Configure storage class for Solr pods (optional)
If you wish to run with a storage class other than the default you can create a storage class for your Solr pods before you install. For example, to create regional disks in GCP you can create a file called storageClass.yaml
with the following contents:
kind: StorageClass
apiVersion: storage.k8s.io/v1
metadata:
name: solr-gke-storage-regional
provisioner: kubernetes.io/gce-pd
parameters:
type: pd-standard
replication-type: regional-pd
zones: us-west1-b, us-west1-c
and then provision into your cluster by calling:
kubectl apply -f storageClass.yaml
to then have Solr use the storage class by adding the following to the custom values YAML:
solr:
volumeClaimTemplates:
storageClassName: solr-gke-storage-regional
storageSize: 250Gi
We’re not advocating that you must use regional disks for Solr storage, as that would be redundant with Solr replication. We’re just using this as an example of how to configure a custom storage class for Solr disks if you see the need. For instance, you could use regional disks without Solr replication for write-heavy type collections. |
Configure multiple node pools
Lucidworks recommends isolating search workloads from analytics workloads using multiple node pools. The included scripts do not do this for you; this is a manual process.
See the example script for GKE, see create_gke_cluster_node_pools.sh.

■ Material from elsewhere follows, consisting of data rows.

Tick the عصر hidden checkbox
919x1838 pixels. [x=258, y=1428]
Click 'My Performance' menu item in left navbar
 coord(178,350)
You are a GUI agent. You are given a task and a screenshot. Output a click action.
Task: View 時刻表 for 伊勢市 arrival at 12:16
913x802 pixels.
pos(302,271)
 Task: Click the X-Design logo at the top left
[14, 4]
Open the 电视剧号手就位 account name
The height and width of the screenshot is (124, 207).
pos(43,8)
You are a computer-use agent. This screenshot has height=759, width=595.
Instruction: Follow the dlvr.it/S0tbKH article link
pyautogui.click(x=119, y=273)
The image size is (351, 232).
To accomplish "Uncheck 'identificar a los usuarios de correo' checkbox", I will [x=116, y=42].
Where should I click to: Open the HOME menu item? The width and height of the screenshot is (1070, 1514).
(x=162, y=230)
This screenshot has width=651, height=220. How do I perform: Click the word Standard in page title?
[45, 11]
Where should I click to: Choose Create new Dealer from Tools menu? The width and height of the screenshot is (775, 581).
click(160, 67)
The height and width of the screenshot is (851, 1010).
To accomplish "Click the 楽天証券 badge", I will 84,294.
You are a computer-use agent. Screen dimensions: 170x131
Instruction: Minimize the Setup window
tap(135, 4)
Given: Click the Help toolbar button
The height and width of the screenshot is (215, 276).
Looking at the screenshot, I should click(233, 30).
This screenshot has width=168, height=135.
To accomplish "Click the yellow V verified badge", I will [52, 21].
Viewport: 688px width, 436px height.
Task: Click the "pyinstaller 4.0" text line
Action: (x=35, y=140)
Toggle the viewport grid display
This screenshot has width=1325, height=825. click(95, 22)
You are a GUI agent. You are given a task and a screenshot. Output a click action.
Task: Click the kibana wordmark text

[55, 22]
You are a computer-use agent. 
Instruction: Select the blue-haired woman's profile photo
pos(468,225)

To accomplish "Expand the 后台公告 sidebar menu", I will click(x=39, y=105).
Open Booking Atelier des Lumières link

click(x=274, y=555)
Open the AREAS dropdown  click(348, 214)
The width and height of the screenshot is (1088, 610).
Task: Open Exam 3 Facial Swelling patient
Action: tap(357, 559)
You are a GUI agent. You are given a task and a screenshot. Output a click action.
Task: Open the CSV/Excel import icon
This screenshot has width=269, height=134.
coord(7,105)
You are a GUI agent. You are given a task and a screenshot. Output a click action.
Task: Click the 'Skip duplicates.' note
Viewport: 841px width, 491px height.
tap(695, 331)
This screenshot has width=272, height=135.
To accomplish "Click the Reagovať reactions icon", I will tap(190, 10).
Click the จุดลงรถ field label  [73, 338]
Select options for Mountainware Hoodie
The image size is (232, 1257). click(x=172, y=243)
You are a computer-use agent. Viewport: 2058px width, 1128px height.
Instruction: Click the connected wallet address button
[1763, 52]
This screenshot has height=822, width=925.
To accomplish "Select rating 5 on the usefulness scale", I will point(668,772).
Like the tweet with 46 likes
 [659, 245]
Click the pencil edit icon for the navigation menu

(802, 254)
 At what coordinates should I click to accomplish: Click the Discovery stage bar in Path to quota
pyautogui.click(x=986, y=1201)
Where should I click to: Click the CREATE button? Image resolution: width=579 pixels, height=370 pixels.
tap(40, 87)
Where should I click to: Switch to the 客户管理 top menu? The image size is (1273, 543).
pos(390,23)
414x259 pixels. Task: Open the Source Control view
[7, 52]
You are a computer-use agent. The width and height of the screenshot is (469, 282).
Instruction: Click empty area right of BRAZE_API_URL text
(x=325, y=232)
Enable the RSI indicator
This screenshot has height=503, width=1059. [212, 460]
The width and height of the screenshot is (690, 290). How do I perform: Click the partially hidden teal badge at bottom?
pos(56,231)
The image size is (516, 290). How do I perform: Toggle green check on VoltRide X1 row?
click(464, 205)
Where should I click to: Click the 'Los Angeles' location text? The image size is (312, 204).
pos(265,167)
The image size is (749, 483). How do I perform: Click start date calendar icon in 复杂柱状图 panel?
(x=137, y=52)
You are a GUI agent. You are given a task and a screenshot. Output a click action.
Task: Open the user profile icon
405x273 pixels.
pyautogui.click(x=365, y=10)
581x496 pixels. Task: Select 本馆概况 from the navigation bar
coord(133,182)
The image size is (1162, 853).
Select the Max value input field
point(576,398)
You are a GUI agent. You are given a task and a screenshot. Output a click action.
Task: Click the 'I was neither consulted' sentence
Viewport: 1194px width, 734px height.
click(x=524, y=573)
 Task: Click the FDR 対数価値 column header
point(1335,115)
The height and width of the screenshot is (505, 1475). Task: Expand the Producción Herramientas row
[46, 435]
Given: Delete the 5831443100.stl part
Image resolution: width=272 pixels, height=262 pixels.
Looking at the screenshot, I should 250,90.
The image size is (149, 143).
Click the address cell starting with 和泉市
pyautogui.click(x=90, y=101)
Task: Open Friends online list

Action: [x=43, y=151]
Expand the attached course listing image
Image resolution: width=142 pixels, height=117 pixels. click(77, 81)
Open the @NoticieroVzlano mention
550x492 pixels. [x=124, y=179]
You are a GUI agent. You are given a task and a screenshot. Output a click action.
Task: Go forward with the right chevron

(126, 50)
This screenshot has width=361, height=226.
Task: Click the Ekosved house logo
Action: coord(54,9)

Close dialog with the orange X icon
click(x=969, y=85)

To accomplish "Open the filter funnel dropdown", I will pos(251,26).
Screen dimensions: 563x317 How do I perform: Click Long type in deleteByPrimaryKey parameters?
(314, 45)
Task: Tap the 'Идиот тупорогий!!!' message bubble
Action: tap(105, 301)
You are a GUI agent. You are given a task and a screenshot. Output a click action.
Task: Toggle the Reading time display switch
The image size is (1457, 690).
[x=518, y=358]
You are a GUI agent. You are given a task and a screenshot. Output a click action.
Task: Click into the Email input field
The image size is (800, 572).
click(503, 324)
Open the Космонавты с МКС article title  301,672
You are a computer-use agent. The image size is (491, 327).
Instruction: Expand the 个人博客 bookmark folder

In the custom values YAML file, you can add additional Solr StatefulSets by adding their names to the list under the nodePools
property. If any property for that statefulset needs to be changed from the default set of values, then it can be set directly on the object representing the node pool, any properties that are omitted are defaulted to the base value. See the following example (additional whitespace added for display purposes only):
solr:
nodePools:
- name: "" (1)
- name: "analytics" (2)
javaMem: "-Xmx6g"
replicaCount: 6
storageSize: "100Gi"
nodeSelector:
fusion_node_type: analytics (3)
resources:
requests:
cpu: 2
memory: 12Gi
limits:
cpu: 3
memory: 12Gi
- name: "search" (4)
javaMem: "-Xms11g -Xmx11g"
replicaCount: 12
storageSize: "50Gi"
nodeSelector:
fusion_node_type: search (5)
resources:
limits:
cpu: "7700m"
memory: "26Gi"
requests:
cpu: "7000m"
memory: "25Gi"
nodeSelector:
cloud.google.com/gke-nodepool: default-pool (6)
...
1 | The empty string "" is the suffix for the default partition. |
2 | Overrides the settings for the analytics Solr pods. |
3 | Assigns the analytics Solr pods to the node pool and attaches the label fusion_node_type=analytics . You can use the fusion_node_type property in Solr auto-scaling policies to govern replica placement during collection creation. |
4 | Overrides the settings for the search Solr pods |
5 | Assigns the search Solr pods to the node pool and attaches the label fusion_node_type=search . |
6 | Sets the default settings for all Solr pods, if not specifically overridden in the nodePools section above. |
Do not edit the nodePools value "" .
|
In the example above, the analytics partition replicaCount
, or number of Solr pods, is six. The search partition replicaCount
is twelve.
Each nodePool is automatically be assigned the -Dfusion_node_type property of <search>
, <system>
, or <analytics>
. This value matches the name of the nodePool. For example, -Dfusion_node_type=<search>
.
The Solr pods have a fusion_node_type
system property, as shown below:
Solr auto-scaling policy
You can configure a custom Solr auto-scaling policy in the custom values YAML file under the fusion-admin
section, as shown below:
fusion-admin:
...
solrAutocalingPolicyJson:
{
"set-cluster-policy": [
{"node": "#ANY", "shard": "#EACH", "replica":"<2"},
{"replica": "#EQUAL", "sysprop.solr_zone": "#EACH", "strict" : false}
]
}
You can use an auto-scaling policy to govern how the shards and replicas for Fusion system and application-specific collections are configured. If your cluster defines the search, analytics, and system node pools, use the policy.json
file provided in the fusion-cloud-native repo as a starting point. The Fusion Admin service applies the policy from the custom values YAML file to Solr, before creating system collections during initialization.
Pod network policy
A Kubernetes network policy governs how groups of pods communicate with each other and other network endpoints. With Fusion, all incoming traffic flows through the API Gateway service. All Fusion services in the same namespace expect an internal JWT, which is supplied by the Gateway, as part of the request. As a result, Fusion services enforce a basic level of API security and don’t need an additional network policy to protect them from other pods in the cluster.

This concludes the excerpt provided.